Hello, snow! I’m sitting in my twelfth story aerie with icy patterns on the windows, cosy and warm inside and peering out at a deserted, white world. I’m pulling a Nero Wolfe, aside from orchids, and reading The Gazette, the Wolfe Pack journal.
Have you seen Janis: Little Girl Blue? A friend and I went to one of IFC’s tiny theaters and sat nose to nose with the screen. During her career, Joplin scared me. Her raw emotion and sound invaded parts of my subconscious I was avoiding. To this day, I sidle up to friends and ask if they liked her. The response has always been a resounding and unanimous yes. I went to the documentary to see if I’d grown up.

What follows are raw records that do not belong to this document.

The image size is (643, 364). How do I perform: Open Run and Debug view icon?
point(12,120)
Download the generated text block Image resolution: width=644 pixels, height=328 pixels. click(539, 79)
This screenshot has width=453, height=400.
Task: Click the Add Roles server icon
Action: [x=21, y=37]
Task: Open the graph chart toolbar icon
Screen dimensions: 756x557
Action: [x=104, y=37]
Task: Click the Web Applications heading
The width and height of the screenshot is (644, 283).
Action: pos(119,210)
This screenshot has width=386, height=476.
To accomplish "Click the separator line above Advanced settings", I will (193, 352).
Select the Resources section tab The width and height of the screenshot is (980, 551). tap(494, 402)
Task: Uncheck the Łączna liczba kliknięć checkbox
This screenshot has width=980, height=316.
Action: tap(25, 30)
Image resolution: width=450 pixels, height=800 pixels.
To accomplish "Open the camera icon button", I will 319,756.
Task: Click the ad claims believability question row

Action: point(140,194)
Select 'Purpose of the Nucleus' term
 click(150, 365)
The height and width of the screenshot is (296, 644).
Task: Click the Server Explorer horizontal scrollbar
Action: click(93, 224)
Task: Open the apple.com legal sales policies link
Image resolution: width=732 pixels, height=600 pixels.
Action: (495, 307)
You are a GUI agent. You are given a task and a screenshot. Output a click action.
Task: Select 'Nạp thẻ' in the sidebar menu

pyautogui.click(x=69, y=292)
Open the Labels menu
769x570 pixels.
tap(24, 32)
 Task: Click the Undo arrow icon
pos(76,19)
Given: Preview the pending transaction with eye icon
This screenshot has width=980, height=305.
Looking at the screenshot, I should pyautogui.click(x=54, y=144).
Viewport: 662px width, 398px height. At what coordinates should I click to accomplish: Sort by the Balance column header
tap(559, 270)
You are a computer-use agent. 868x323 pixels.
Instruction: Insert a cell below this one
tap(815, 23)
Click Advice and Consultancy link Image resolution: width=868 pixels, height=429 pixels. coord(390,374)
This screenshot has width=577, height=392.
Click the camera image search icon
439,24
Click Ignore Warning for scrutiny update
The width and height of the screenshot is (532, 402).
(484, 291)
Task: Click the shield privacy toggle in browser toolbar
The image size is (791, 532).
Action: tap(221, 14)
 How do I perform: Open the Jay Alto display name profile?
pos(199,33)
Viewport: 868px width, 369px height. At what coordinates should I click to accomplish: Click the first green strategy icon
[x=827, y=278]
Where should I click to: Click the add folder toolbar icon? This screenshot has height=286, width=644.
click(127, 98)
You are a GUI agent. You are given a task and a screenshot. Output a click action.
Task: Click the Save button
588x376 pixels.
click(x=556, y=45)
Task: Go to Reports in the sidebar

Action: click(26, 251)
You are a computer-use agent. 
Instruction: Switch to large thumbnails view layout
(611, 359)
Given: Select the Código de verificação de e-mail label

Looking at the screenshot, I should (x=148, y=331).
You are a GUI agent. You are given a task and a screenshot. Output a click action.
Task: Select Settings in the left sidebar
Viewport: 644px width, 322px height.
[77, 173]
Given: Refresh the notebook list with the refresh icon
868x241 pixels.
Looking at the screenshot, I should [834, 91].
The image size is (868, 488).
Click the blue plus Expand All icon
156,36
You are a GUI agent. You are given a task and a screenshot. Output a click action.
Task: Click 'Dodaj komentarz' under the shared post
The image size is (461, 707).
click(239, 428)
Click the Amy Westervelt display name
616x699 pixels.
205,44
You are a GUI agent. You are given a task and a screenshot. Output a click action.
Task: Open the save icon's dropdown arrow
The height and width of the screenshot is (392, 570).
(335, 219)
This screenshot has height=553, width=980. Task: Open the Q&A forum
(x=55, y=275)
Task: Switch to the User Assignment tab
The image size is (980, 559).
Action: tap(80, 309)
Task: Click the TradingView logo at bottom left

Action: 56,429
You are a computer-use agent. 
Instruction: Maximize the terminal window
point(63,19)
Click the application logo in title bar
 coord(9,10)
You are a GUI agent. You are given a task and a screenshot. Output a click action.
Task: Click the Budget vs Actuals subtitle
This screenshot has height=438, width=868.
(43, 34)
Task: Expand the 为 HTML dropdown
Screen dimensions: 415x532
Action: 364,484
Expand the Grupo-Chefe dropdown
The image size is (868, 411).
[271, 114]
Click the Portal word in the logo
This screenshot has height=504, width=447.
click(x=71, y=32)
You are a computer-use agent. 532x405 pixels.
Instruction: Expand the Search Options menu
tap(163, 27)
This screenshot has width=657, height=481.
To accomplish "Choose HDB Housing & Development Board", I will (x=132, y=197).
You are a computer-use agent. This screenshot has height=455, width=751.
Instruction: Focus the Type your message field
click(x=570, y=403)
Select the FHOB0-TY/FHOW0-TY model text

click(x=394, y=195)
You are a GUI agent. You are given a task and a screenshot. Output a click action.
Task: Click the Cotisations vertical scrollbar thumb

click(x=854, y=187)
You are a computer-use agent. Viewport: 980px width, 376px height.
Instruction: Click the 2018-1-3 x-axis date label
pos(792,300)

Yes and no. Joplin no longer scared me. Instead, I was fascinated by her middle class background and revolted by the unkindness she encountered. For me, she was a social phenomenon. I’m still waiting to appreciate her music. The documentary had great shots of 1960’s San Francisco and Woodstock. Afterwards, we trotted down Sixth Avenue and had an afternoon snack, the best pork buns in town and lovely green tea.
Gonzalez Y Gonzalez is a great guacamole/tequila/chips joint that’s two feet from the Angelica movie house. A friend and I tucked into everything fried and alcoholic before seeing Carol. It’s a very pretty movie, that turned a good book, The Price of Salt, into a soap opera.This time, Patricia Highsmith has eluded the director, Todd Haynes. If there’s an academy award for props like fur coats and cigarette lighters, Carol is a shoo-in. I was more interested in the luscious clothes, hair styles -those straight parts are such a turn on – and vintage cars than I was in the women.